March 30, 2007
Director of Media Relations
413/542-8417

AMHERST, Mass.— Harold Varmus ’61, an American virologist and recipient of the 1989 Nobel Prize in Medicine for his work on the origins of cancer, will speak on the future of science in the 21st century at 8 p.m. on Monday, April 16, in the Pruyne Lecture Hall (Fayerweather 115) at Amherst College. Sponsored by the Victor S. Johnson Lectureship Fund at Amherst, Varmus’s talk is free and open to the public.

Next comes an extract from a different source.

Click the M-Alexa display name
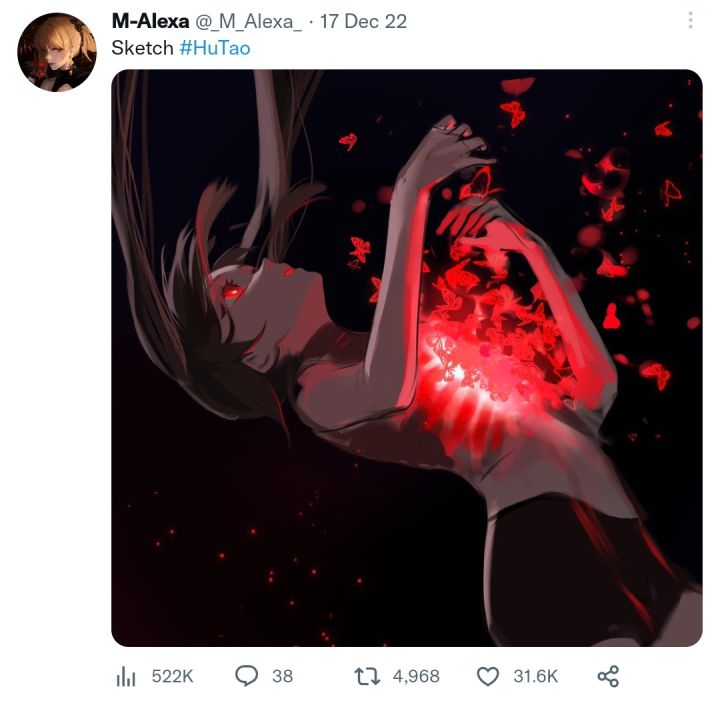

After graduating from Amherst College with a B.A. degree in English in 1961, Varmus received an M.A. in literature from Harvard University in 1962. He returned to the study of medicine and received his M.D. degree from Columbia University in 1966. In 1966, he joined the National Cancer Institute, Bethesda, Md., in 1966, where he studied bacterial gene regulation by cyclic AMP. In 1970 Varmus went to the University of California, San Francisco, as a postdoctoral fellow. At San Francisco he and J. Michael Bishop began the research into the origins of cancer for which they jointly received the Nobel Prize in 1989.

In 1993 Varmus was appointed director of the National Institutes of Health. Since 2000, he has served as president of Memorial Sloan-Kettering Cancer Center in New York City.

Varmus’s other awards include California Scientist of the Year (1982), the Albert Lasker Basic Medical Research Award (1982), the Passano Foundation Award (1983), the Armand Hammer Cancer Prize (1984), the Alfred P. Sloan Prize from the General Motors Cancer Foundation (1984), the Gairdner Foundation International Award (1984) and the American College of Physicians Award (1987). He was elected to the National Academy of Science (1984) and the American Academy of Arts and Sciences (1988), and received an honorary degree from Amherst College (1985) and the Alumni Gold Medal from the College of Physicians and Surgeons at Columbia (1989).

The Victor S. Johnson Lectureship Fund was established in memory of Victor S. Johnson (1882-1943) by his sons for the purpose of “bringing to the campus each year a stimulating individual worthy of the lectureship’s purpose of serving the best tradition of the liberal arts and individual freedom.”